Earlier Friday, BridgeBio Pharma said in a filing that an unidentified “large international pharmaceutical company” initially offered $120 per share in a non-binding, all-cash deal for all of Eidos in late November. That offer would value Eidos at roughly $4.6 billion.
The bidder, which people said was U.K. drugmaker Glaxo, later indicated that it would go higher than that offer.
BridgeBio owns more than 60% of Eidos, according to data compiled by Bloomberg. BridgeBio agreed in October to buy the rest of the company, offering minority holders either 1.85 BridgeBio shares or $73.26 in cash for each Eidos share. The deal is expected to close in the first quarter of 2021.
The filing showed that the bidder made other offers to the company, including one to buy just the minority shares for $110 apiece. It also pitched a collaboration agreement to commercialize Eidos’s lead experimental drug, acoramidis, according to the filing.
A representative for BridgeBio declined to comment. Representatives for Eidos and Glaxo couldn’t be reached for comment.

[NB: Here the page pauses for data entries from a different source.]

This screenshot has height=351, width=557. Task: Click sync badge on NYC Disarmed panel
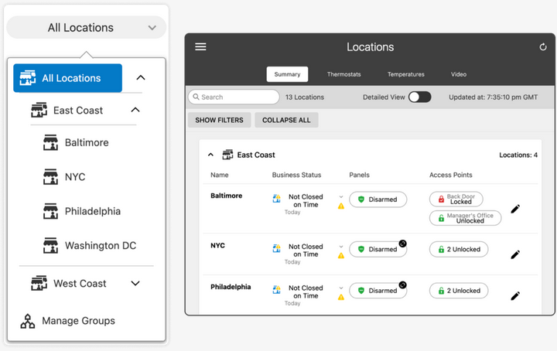pyautogui.click(x=402, y=244)

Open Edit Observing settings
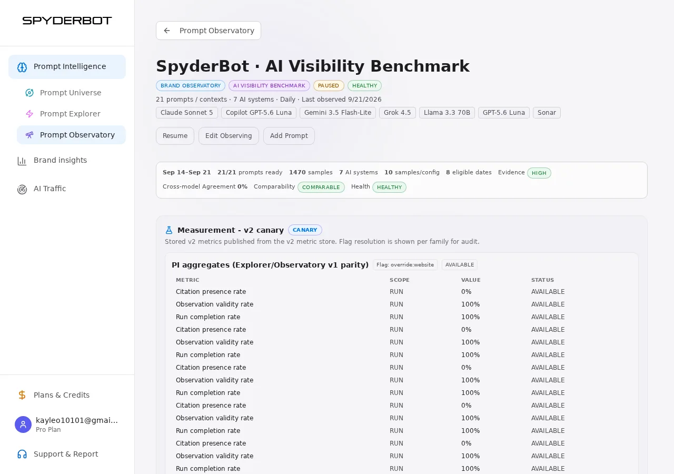229,136
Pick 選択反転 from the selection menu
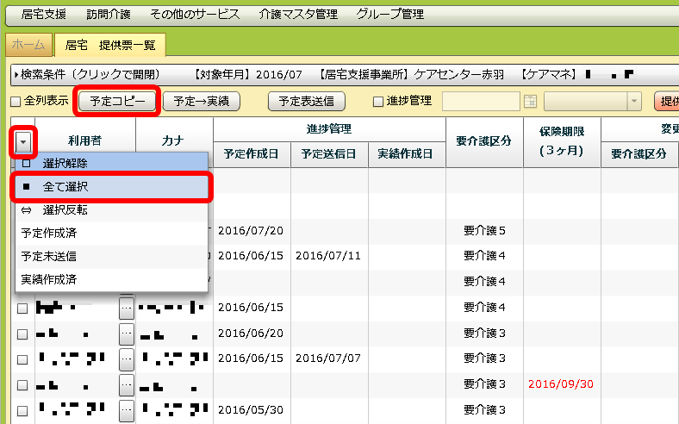Viewport: 679px width, 424px height. [65, 209]
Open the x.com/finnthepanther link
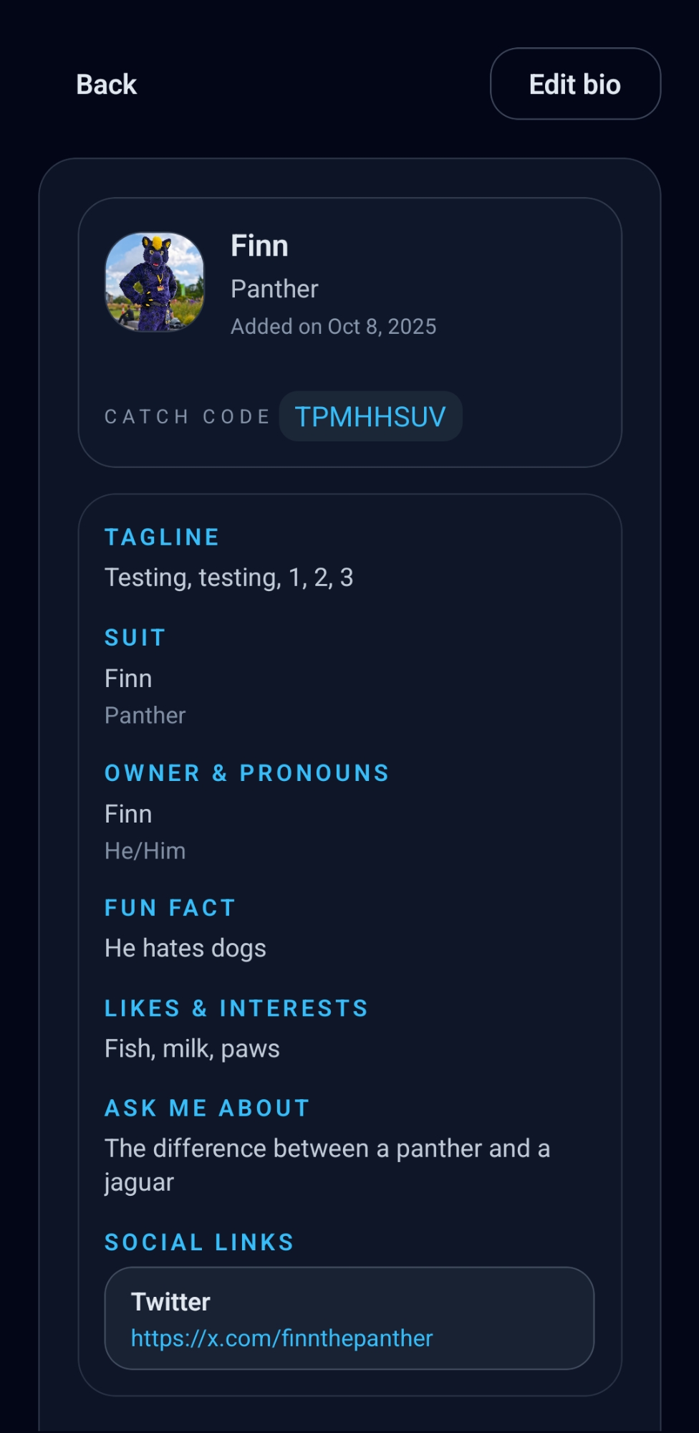This screenshot has width=699, height=1433. coord(281,1338)
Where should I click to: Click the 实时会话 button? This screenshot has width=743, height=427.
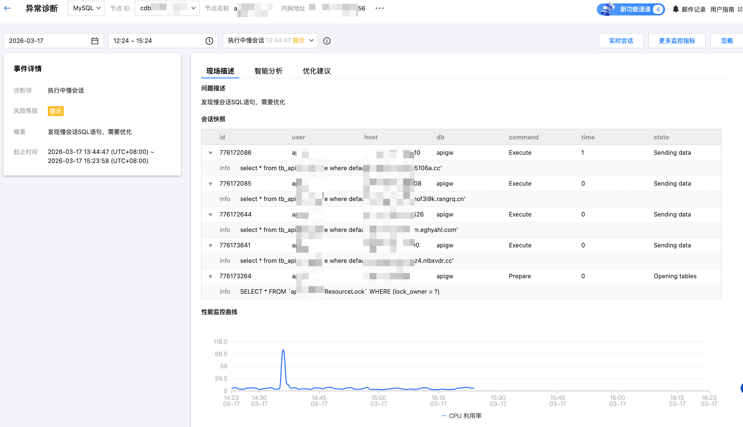(621, 41)
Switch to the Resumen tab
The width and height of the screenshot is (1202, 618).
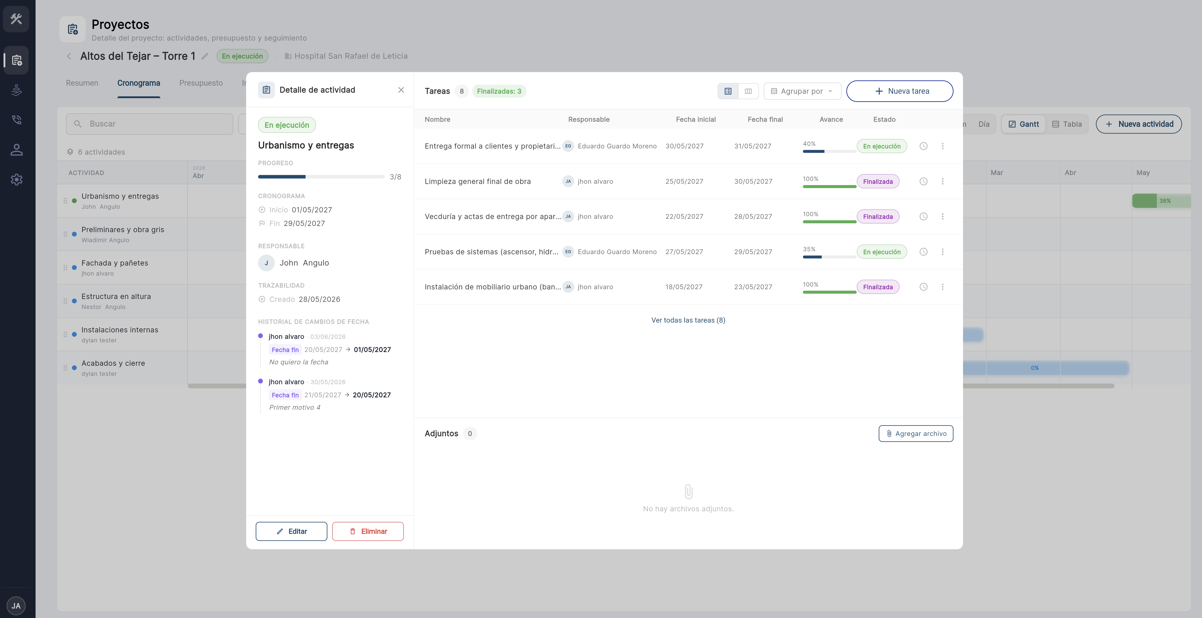(82, 83)
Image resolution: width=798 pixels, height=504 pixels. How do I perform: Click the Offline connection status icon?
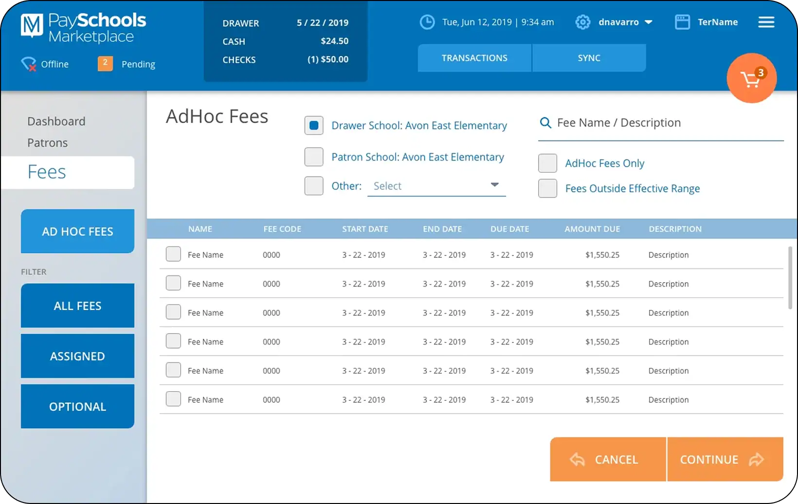pyautogui.click(x=29, y=64)
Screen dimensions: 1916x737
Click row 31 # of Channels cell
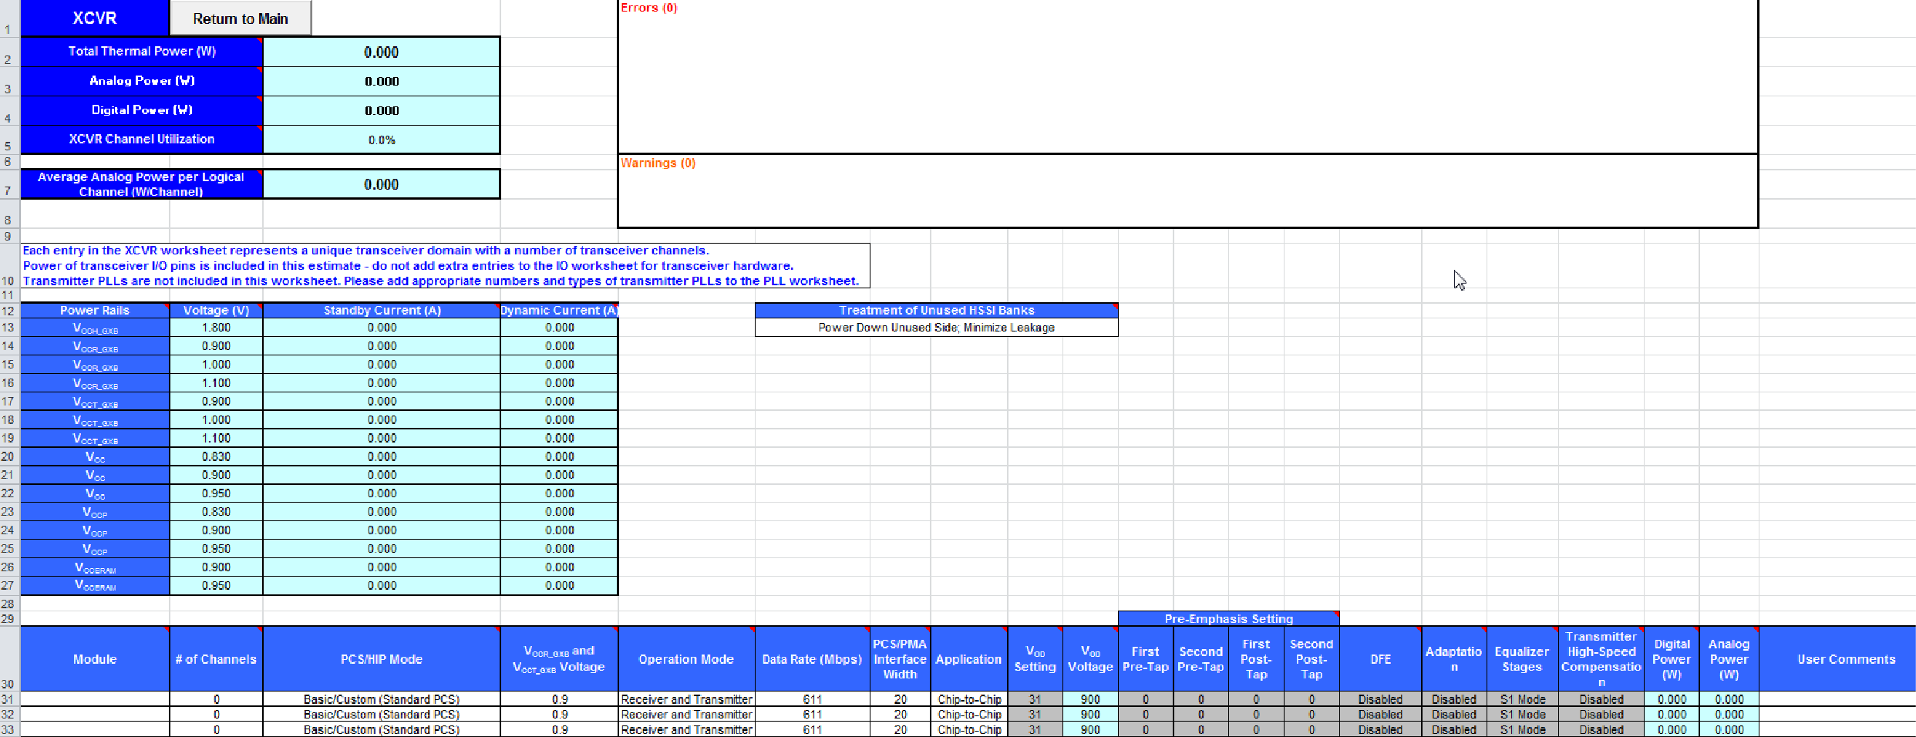click(217, 699)
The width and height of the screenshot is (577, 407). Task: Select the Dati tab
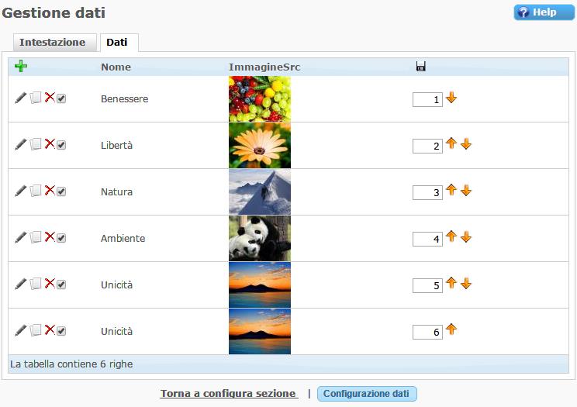117,43
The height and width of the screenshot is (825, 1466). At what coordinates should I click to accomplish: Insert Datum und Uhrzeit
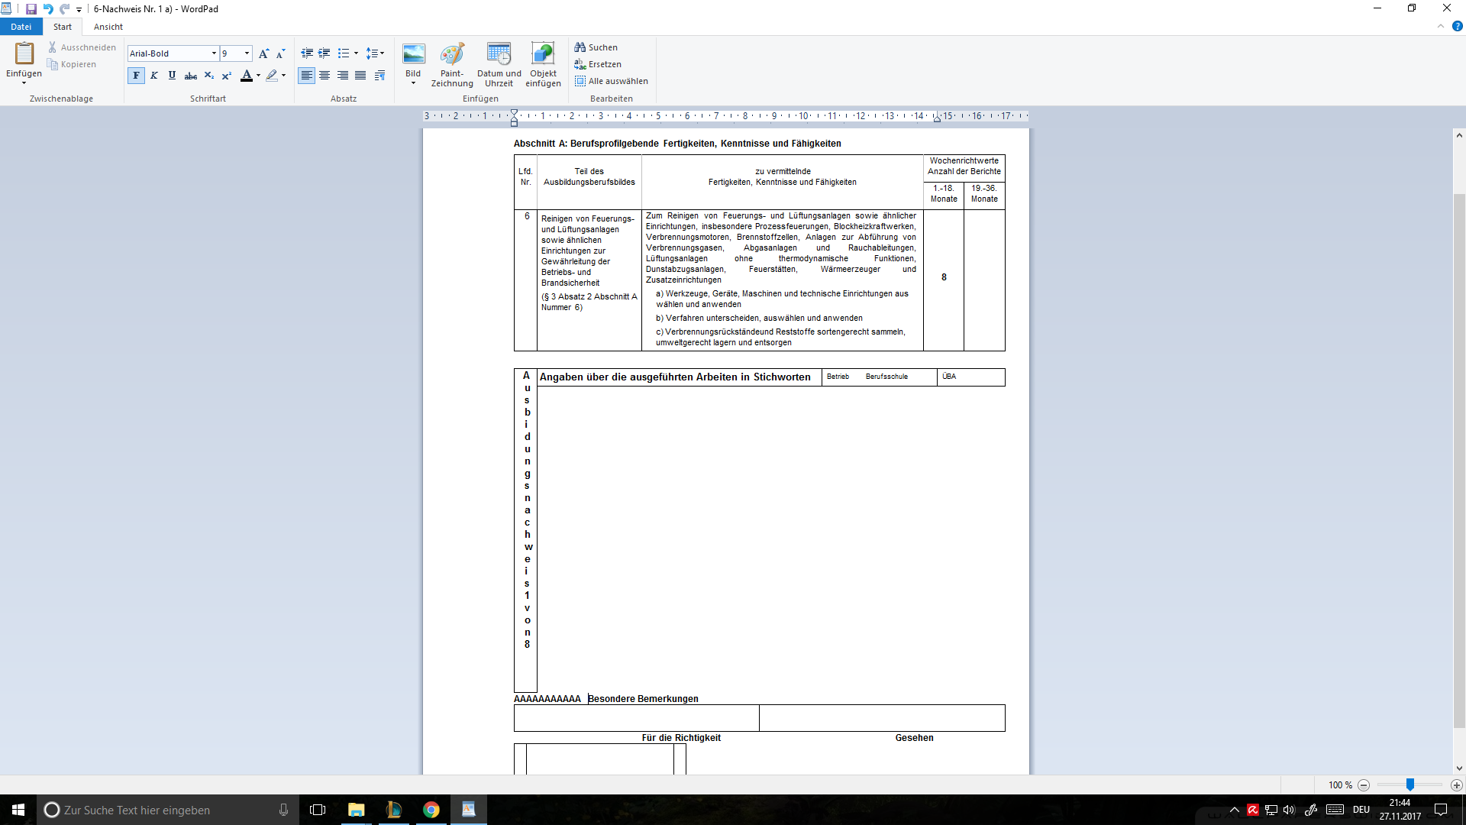(499, 54)
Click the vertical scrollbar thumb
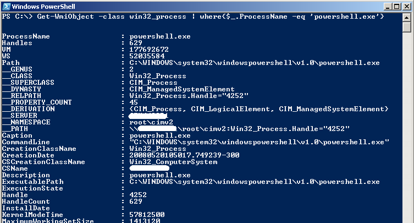The width and height of the screenshot is (414, 223). coord(407,27)
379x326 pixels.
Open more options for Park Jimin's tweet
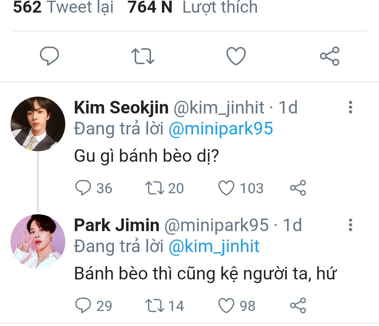(350, 225)
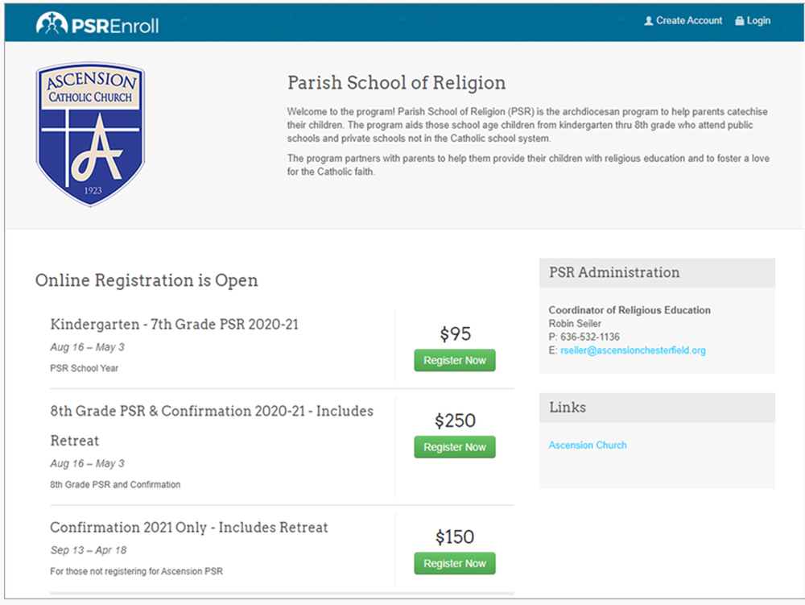Register Now for Kindergarten - 7th Grade PSR
The width and height of the screenshot is (805, 605).
click(x=455, y=360)
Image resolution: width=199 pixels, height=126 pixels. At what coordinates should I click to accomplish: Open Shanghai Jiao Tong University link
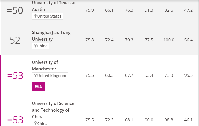(x=51, y=36)
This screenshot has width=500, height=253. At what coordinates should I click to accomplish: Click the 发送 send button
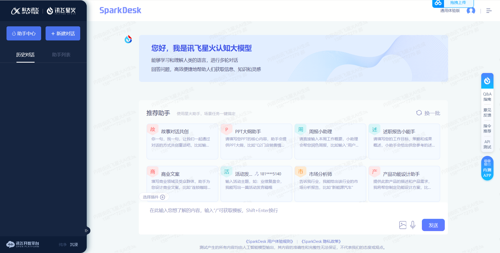click(433, 225)
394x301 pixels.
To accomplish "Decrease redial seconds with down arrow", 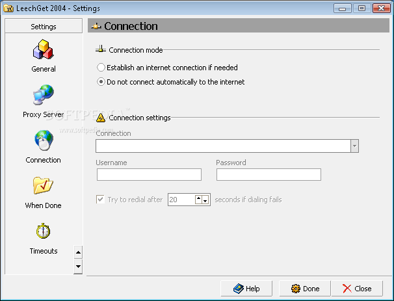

A representative for Eidos’s special board committee said it’s “intensely focused” on the interests of minority shareholders and had “numerous discussions” with its advisers and the suitor to see whether a deal could be reached. BridgeBio doesn’t intend to increase its offer, according to the Eidos committee spokesperson.
BridgeBio said in its filing Friday that it concluded that the collaboration terms offered by what it called Company C weren’t attractive and that it wasn’t interested in selling its stake in Eidos.
San Francisco-based Eidos rose 6.9% Friday on the news of a rival bid, closing at $113.80 with a market value of $4.4 billion. BridgeBio shares rose 6.2% to $61.35 giving it a market value of $7.5 billion.
Rival Drug to Pfizer
Acoramidis could compete with Pfizer Inc.’s Vyndaqel/Vyndamax, also known as tafamidis. Last year, the Pfizer drug was the first of its kind to be approved by the U.S. Food and Drug Administration to treat a condition in older people known as transthyretin amyloidosis.
The medication slows the progression of the potentially fatal condition that can lead to trouble breathing, fatigue and heart problems. Pfizer’s drug is available globally and has estimated 2020 sales of $1.2 billion. In the U.S., however, a $225,000-a-year price tag has been criticized as too costly, including by scientists who helped develop the drug.
Eidos said in October it had finished enrolling patients in a late-stage trial.